Traditional Washi Craft

Adaptive Fusion with Ancient Japanese Techniques

At our atelier in Echizen, our staff of five designers and five artisans work together, combining traditional technique and our signature Horiki technology that allows us to produce 2.7m×2.1m washi. Keeping a watchful eye on the constantly changing flows of water and the evolution of the fibers, this process is something of a dance between human expertise and the power of nature, where only steady efforts can maintain the balance, layer after layer.


Washi Techniques Today


Washi on a Grand Scale

At our Kyoto atelier, we have developed a modern technological system for ingenious creation of washi. This unique system allows us to create a single sheet of washi of 11m×4.5m in size, an innovation achieved through commitment to time-honored techniques. Embedding Kozo fibers and threads or splashing droplets of water create a truly tactile surface.

Three-dimensional Washi

Our unique method leaves out the usual framework of wire and bamboo strips and uses no adhesives. By forming the paper from pulp directly into sculptural forms, we can express even delicate curvature with great versatility. Embedding Kozo fibers (paper mulberry) and threads gives the feel of a husk or shed skin while using resin as built-in material reinforces the structure. We are leaving behind the limiting conception of washi as made only on level surfaces so as to explore the full possibility of expression in three dimensions.
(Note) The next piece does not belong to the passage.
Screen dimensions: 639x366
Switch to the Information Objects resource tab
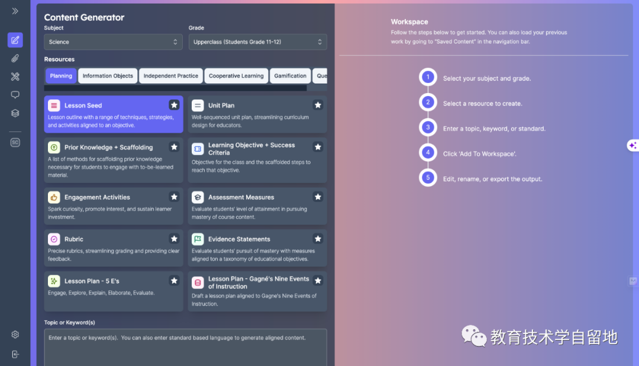click(x=108, y=76)

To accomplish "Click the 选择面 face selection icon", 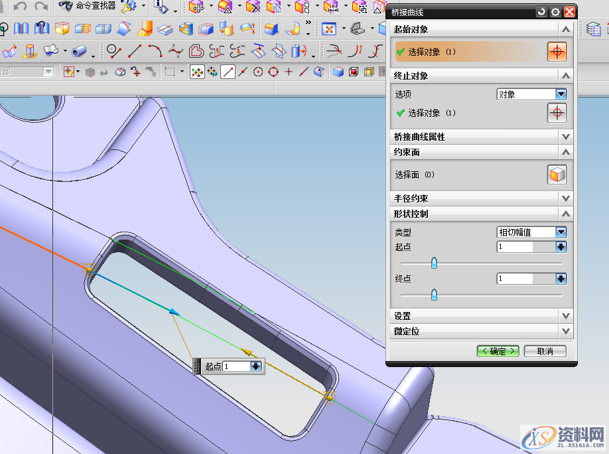I will click(x=557, y=175).
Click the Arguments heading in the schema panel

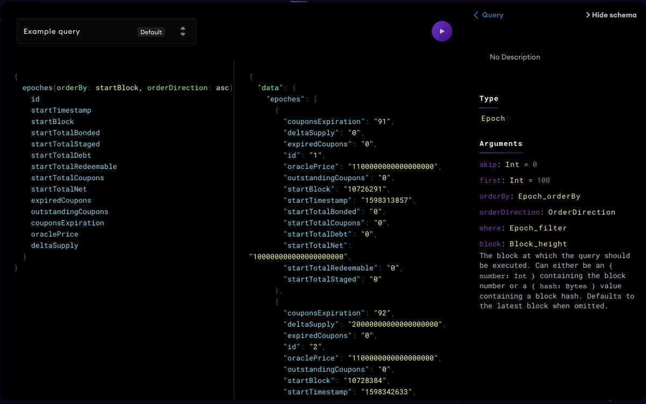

The laminated glass manufacturing process applies non-reflective surface to glass to reduce glare without affecting the quality of the washi itself. And because this also protects against fading and ensures that even if it breaks it will not split into fragments, it facilitates outdoor use.
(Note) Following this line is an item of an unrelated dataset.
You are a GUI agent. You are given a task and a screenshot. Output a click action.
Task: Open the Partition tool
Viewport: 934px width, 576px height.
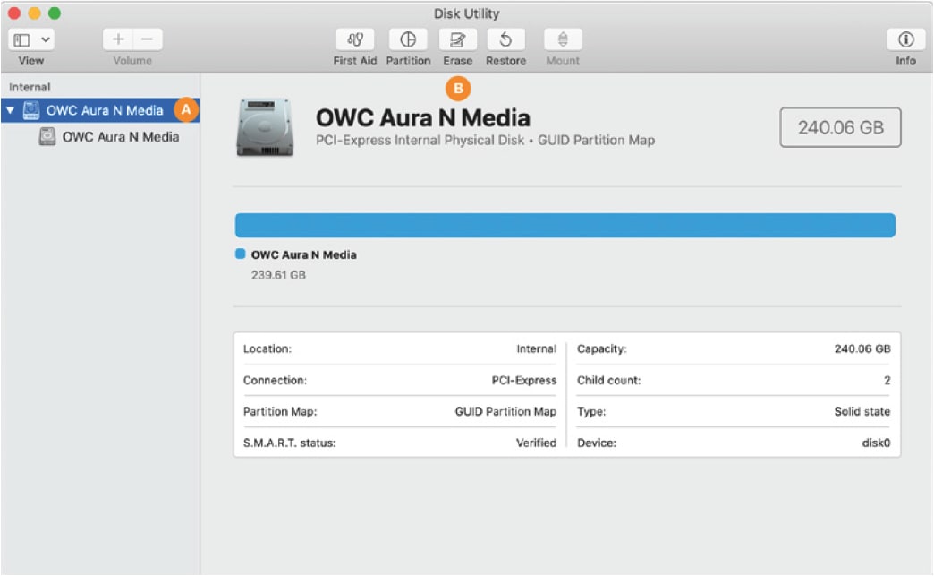[x=408, y=40]
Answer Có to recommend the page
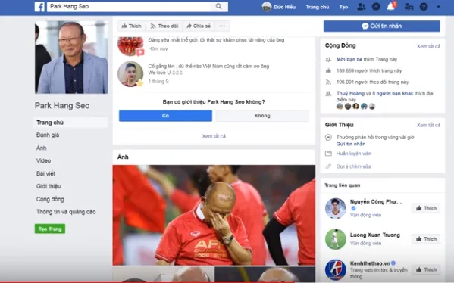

Bonding washi onto acrylic or glass surfaces solves problems with tearing or warping. Our unique production method ensures that the difference in contraction rates between acrylic and washi will not cause peeling, wrinkles, or the introduction of air pockets.



Tapestry-making employs some of the simplest methods, leveraging the thin,
light transparency of high-quality washi.
Our original designs are simple and elegant, and can be made in curved shapes as well.



Fire retardant and stain repellent can be
applied to the washi surface. Stain repellent treatment increases the overall durability of the surface, and can prevent color fading and protect against water damage as well, so is ideal for washi intended for outdoor events.
It also serves as an antibacterial, so it is sometimes used in hospital settings.

The Ordering Process

Our job is everything, from “rainboots to jikatabi”, as we like to say – from designing the washi to putting on rainboots and making the paper from wood pulp, to changing into jikatabi work shoes and helmets and getting in there for the on-site installation. We even help with changing bulbs in the lighting systems and maintaining the washi, taking responsibility for each stage.

  1. 1Order

    Diagrams, perspectival drawings, overall spatial image and more– share every desired detail with us.

  2. 2Estimate

    We calculate the estimated cost. (about 1 week)

  3. 3Proposal

    We send you all related plans – from washi pattern design, to concepting, execution plan, lighting plan, and washi samples – and set a meeting to discuss together. (about 2 weeks)

  4. 4Confirmation

    We double check the plans, ensuring that your desires are understood in terms of design, adjustments to construction methods, etc. We want to be sure we’re on the same page, as it were. (about 2 weeks)

  5. 5Washi-making

    During this period (approximately 1-3 months), visits to the atelier and pre-production quality checks are possible.

  6. 6Secondary Processing

    If so determined, this includes applying acrylic, laminated glass, fire retardant, stain repellent treatment, and other secondary processing.

  7. 7Mounting/Installation

    After packing and shipping, it is time for on-site installation.

  8. 8Maintenance

    Contracts available for annual maintenance.



Washi making that fuses tradition with innovation

From ancient times, Japanese washi was referred to as “Pure white paper that can reach the gods” and was said “to purify the impure.” We make our washi with between three and seven layers. The outermost layers are always of white washi sheet, added over the multiple inner layers textured with various elements. Behind our craft is the mentality of the craftsmen with their reverence for Japanese tradition and the drive to leave a legacy for the next generation.